START Given information

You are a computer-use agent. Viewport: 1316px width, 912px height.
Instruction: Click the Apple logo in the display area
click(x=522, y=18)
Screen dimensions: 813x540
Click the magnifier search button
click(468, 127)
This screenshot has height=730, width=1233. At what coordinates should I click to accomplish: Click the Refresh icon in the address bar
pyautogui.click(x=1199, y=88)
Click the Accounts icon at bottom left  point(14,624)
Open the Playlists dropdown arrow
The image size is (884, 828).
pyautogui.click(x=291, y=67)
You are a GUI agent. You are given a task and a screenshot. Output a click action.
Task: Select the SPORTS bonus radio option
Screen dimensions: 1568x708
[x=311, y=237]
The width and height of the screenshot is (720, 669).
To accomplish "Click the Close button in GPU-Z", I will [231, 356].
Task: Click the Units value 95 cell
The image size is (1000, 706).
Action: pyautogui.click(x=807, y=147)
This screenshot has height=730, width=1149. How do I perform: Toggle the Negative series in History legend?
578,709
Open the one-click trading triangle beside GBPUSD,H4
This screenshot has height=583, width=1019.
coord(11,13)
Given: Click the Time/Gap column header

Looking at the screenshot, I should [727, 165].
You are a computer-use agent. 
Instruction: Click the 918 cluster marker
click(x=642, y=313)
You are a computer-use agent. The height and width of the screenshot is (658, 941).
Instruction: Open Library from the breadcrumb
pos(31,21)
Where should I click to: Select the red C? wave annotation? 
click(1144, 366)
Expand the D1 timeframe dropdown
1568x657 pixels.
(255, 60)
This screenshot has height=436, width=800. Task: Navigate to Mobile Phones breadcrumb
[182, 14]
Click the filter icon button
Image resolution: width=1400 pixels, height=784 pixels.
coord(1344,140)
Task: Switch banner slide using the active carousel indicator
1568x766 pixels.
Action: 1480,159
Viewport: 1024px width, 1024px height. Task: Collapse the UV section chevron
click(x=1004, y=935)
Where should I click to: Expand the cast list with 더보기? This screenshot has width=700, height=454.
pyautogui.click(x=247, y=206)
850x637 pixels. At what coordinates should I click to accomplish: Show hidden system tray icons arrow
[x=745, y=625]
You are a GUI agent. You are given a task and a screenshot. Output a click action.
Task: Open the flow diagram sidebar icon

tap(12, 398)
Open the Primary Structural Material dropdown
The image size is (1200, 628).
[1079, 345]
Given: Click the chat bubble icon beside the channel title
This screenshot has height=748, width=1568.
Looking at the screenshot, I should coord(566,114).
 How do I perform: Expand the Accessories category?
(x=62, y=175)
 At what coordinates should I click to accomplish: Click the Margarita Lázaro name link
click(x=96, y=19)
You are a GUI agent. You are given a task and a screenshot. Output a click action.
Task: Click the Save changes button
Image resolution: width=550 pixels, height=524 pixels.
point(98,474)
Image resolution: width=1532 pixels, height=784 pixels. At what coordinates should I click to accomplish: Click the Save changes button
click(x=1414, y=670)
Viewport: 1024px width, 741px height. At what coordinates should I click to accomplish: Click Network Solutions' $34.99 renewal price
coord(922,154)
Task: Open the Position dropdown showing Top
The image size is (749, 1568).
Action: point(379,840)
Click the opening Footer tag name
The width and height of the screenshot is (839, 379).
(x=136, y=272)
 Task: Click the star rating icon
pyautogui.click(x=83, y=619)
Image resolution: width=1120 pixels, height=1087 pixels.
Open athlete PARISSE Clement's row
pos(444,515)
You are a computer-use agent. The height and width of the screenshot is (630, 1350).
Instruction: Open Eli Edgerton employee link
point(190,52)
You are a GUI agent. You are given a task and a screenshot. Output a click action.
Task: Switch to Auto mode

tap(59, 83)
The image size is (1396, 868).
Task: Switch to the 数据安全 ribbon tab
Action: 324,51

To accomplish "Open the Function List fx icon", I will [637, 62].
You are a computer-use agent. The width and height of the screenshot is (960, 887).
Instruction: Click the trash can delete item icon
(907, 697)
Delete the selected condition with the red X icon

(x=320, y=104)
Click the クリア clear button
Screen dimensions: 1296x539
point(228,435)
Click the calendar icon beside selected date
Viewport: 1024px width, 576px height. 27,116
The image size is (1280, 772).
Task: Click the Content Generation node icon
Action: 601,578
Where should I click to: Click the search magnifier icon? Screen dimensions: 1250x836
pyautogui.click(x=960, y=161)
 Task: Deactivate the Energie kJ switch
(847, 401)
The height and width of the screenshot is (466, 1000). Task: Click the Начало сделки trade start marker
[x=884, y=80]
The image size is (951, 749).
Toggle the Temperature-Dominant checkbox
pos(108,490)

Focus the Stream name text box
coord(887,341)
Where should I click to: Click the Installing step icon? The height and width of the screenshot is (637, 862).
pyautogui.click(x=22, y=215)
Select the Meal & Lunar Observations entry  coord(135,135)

END Given information

> Work to complete:
From the entries above, pull out each line that includes "will".

> Response to this task:
To accomplish "Click the Close button in GPU-Z", I will [231, 356].
To accomplish "Open the Function List fx icon", I will [637, 62].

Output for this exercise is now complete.